Witness reports made by refugees and collected by HRW stood in opposition to the grave accusations leveled by the Moroccan authorities blaming Algeria for the expulsion of Syrian nationals to Morocco.

The Syrian nationals attempted to enter Moroccan territory of their own volition and without particular constraint, using help from local populations, according to the same witness reports.

A woman who was part of one of the groups of asylum-seekers related for HRW the facts as they occurred, stressing that "her group had left Algeria around April 17, with guidance from local people.

However, the next day, Moroccan security forces intercepted them and pushed them back toward Algeria."
"We were a group of 14 people, mostly women and children and only one man. We traveled to Algeria from Syria through Libya and Sudan. We crossed the Moroccan border with the help of local people, but Moroccan border guards stopped us and made us spend the night. The next day, they pushed us back toward Algeria," she told HRW.
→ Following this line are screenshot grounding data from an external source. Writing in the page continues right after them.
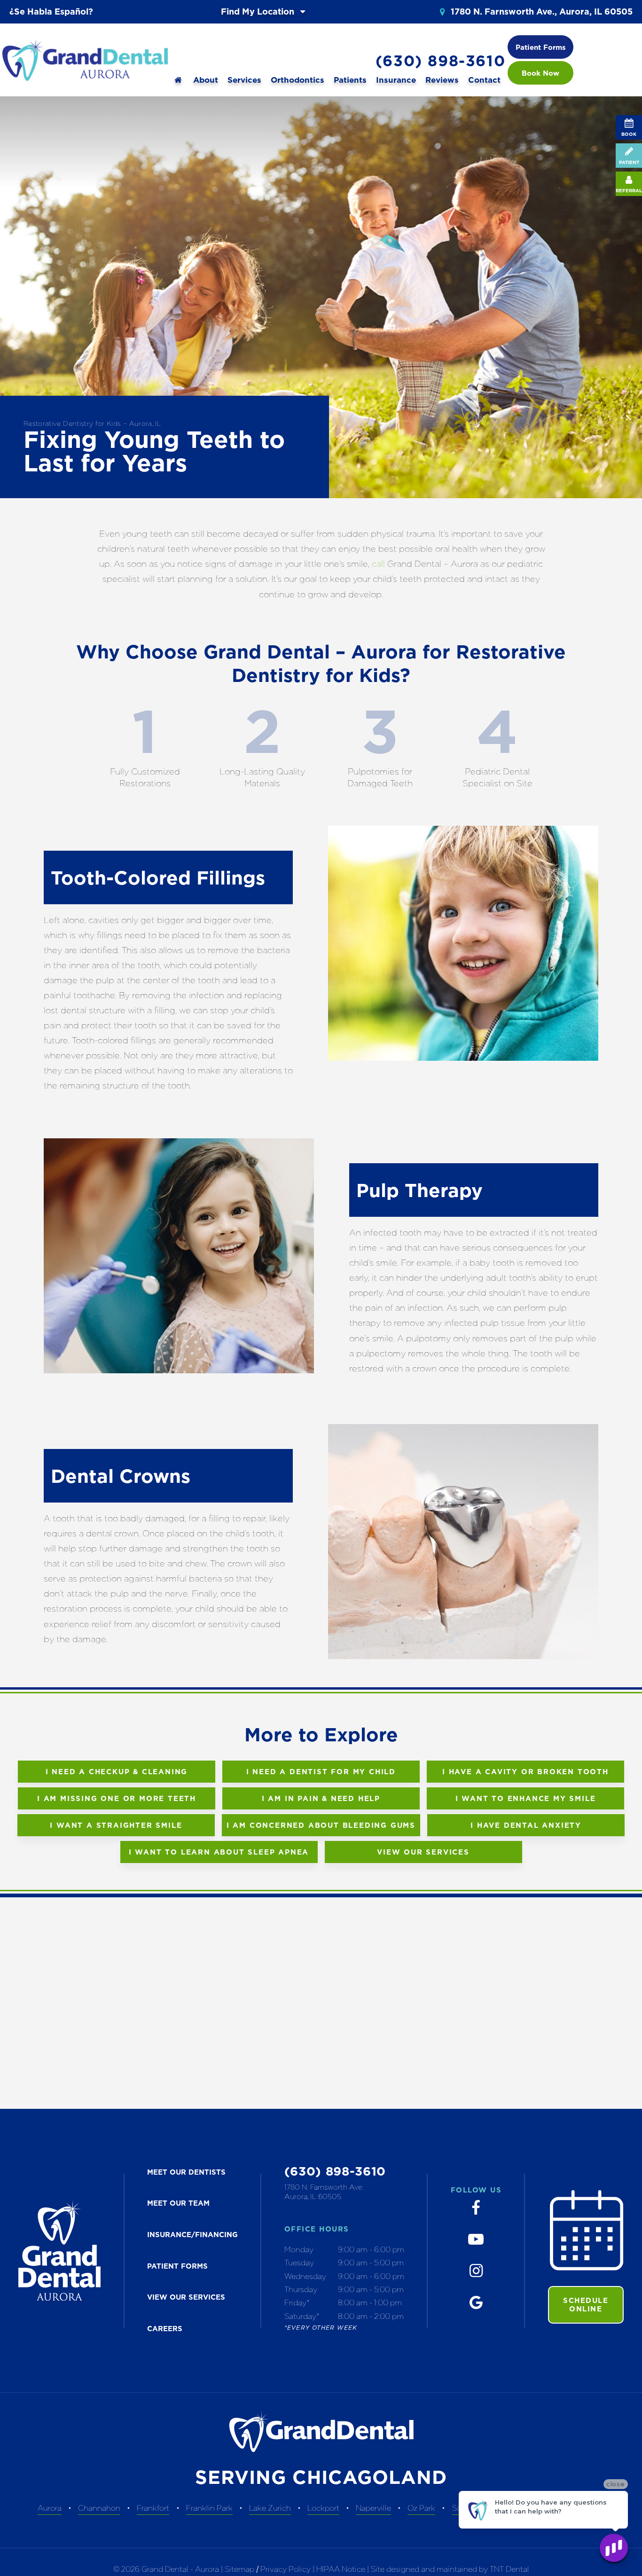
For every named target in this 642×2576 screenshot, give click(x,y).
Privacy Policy (285, 2569)
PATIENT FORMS (177, 2266)
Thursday (300, 2289)
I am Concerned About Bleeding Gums (321, 1825)
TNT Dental (509, 2569)
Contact (484, 80)
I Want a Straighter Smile (116, 1825)
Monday (298, 2249)
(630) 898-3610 (440, 61)
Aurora (50, 2508)
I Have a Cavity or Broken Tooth (525, 1772)
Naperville (373, 2508)
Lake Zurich (270, 2508)
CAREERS (164, 2328)
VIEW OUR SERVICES (186, 2297)
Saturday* (302, 2316)
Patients (350, 80)
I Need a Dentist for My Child (321, 1772)
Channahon (99, 2508)
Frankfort (153, 2508)
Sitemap (239, 2569)
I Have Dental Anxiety (525, 1825)
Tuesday (299, 2262)
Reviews (442, 80)
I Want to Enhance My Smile (525, 1798)
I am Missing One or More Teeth (116, 1798)
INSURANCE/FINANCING (192, 2234)
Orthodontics (297, 80)
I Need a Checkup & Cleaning (117, 1772)
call (378, 564)
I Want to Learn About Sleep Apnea (219, 1852)
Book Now (540, 73)
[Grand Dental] (178, 80)
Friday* (297, 2302)
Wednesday (305, 2276)
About (205, 80)
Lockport (323, 2508)
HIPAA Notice (341, 2569)
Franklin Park (209, 2508)
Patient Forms (541, 47)
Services (244, 80)
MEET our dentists (186, 2172)
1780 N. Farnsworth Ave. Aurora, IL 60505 (323, 2192)
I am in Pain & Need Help (321, 1798)
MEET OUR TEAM (178, 2203)
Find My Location (259, 11)
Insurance (396, 80)
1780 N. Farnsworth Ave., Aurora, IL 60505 (540, 12)
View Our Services (423, 1852)
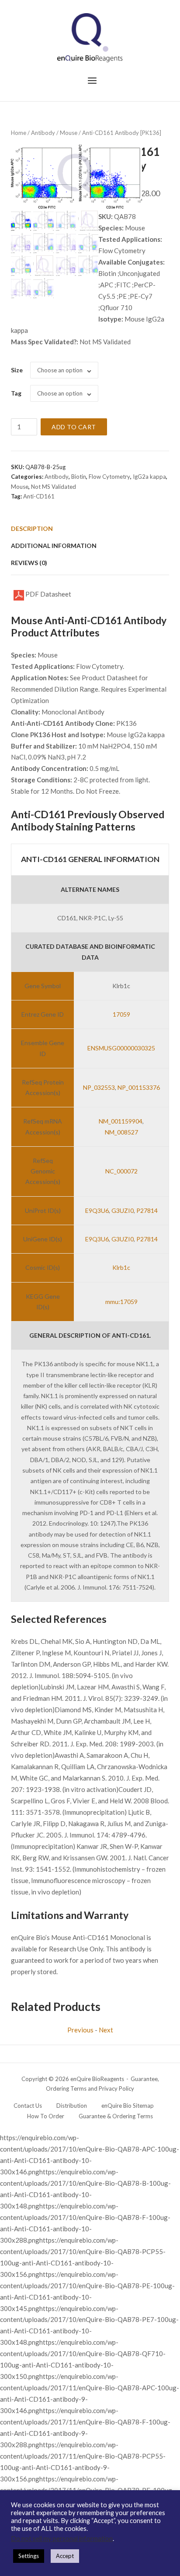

Algeria has reacted strongly to the grave accusations leveled by the Moroccan authorities blaming it for an alleged attempt by Syrian nationals to enter Moroccan territory from Algeria.

The ministry of foreign affairs had categorically rejected such "deceitful" and "totally unfounded allegations", recalling that Algeria has always abstained out of spirit of responsibility to give political scope and media coverage to "premeditated" and "repetitive" acts of that nature by Morocco, which exploits "human drama for hostile propaganda ends."